Two weeks ago, the US Treasury sanctioned Tornado Cash, a piece of software that allowed you to anonymously send crypto to another address. When doing so, they placed a bunch of Ethereum addresses on the OFAC list – basically, you cannot transact with these addressses if you’re in the US.
To you and me, it might be simple: let’s just not send crypto to those addresses. But it might get a whole lot hairier than that.
The way a Proof of Stake blockchain (which Ethereum is, soon) works is that a bunch of computers called validators get together and always agree on what the current state of the world is.
When there are new transactions that happens, one of those validators is chosen to package those transactions, then propose it to the other validators. If those validators sign off on it, that set of transactions (a “block”) is added onto the history of all the stuff that has occurred (the “blockchain”).
Where it can get nasty: if you are a validator run by a company based in the US, are you considered to be transacting with an OFAC address if you include their transactions in a block? Are you considered to be transacting with them if you sign off on someone else’s block that includes those transactions?
Currently, 2/3 of Ethereum’s post-Merge world is located in the US. If the US government decides, today, that the answer to those questions is yes, then the US government will effectively be censoring all of Ethereum.
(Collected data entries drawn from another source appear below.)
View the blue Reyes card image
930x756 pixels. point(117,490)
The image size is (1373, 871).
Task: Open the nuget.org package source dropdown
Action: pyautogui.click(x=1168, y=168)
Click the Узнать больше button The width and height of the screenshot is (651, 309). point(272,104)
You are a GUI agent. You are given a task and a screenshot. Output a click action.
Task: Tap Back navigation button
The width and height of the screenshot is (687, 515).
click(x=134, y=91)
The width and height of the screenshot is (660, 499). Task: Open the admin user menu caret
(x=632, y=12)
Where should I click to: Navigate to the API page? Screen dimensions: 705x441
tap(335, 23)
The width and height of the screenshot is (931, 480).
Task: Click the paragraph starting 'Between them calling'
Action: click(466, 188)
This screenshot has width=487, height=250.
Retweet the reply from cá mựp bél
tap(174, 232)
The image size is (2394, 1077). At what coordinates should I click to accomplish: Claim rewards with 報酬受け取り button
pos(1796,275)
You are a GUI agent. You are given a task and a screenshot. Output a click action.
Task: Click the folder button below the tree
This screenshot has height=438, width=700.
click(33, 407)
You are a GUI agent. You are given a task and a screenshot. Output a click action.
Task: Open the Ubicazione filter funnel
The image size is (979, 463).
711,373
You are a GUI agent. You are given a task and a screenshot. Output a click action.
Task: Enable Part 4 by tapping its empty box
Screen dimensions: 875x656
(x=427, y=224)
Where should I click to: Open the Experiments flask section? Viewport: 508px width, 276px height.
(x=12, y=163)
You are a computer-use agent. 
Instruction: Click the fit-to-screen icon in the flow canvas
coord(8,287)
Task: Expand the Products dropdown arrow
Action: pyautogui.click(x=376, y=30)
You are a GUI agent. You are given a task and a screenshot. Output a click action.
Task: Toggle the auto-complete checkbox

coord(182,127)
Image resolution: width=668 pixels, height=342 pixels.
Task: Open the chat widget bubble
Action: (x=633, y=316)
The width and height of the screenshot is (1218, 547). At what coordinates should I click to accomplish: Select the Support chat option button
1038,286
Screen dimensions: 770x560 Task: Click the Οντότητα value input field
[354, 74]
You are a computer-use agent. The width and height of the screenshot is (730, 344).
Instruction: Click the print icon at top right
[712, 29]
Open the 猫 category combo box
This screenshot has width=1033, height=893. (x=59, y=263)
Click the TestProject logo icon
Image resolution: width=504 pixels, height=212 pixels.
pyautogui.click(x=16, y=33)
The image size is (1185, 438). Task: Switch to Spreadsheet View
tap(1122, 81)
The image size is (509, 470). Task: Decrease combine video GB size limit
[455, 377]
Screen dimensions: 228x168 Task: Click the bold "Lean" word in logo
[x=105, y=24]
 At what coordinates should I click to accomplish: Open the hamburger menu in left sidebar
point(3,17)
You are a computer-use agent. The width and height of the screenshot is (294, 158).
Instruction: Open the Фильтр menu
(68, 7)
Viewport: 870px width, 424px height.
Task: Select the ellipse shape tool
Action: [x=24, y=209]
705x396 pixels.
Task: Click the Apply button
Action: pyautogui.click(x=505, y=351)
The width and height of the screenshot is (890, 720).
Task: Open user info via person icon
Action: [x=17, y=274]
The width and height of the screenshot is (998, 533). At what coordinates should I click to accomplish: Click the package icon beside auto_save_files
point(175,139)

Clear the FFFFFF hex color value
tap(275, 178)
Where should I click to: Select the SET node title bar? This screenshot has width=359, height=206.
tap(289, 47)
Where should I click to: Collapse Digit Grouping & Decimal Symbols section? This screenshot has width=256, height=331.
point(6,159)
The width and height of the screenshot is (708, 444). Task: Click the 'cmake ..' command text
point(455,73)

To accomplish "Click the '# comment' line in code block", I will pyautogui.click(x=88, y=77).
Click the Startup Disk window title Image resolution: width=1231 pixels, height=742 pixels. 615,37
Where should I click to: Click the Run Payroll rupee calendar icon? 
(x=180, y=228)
That is the EXACT OPPOSITE of decentralization!
You land on the list, you try to do something, 66% of Ethereum’s validators exclude your transactions from blocks, and the other 34% will lose money if they try to include them (the other 66% won’t sign the blocks – this is a built-in punishment mechanism to ensure agreement).
Existential threat.
We all hope this doesn’t happen, and if it does, some companies have already signalled they would rather exit their validators than participate in the censorship (Coinbase CEO Brian Armstrong has already said this). But these are really tough questions that need answering, because *what if it does happen*?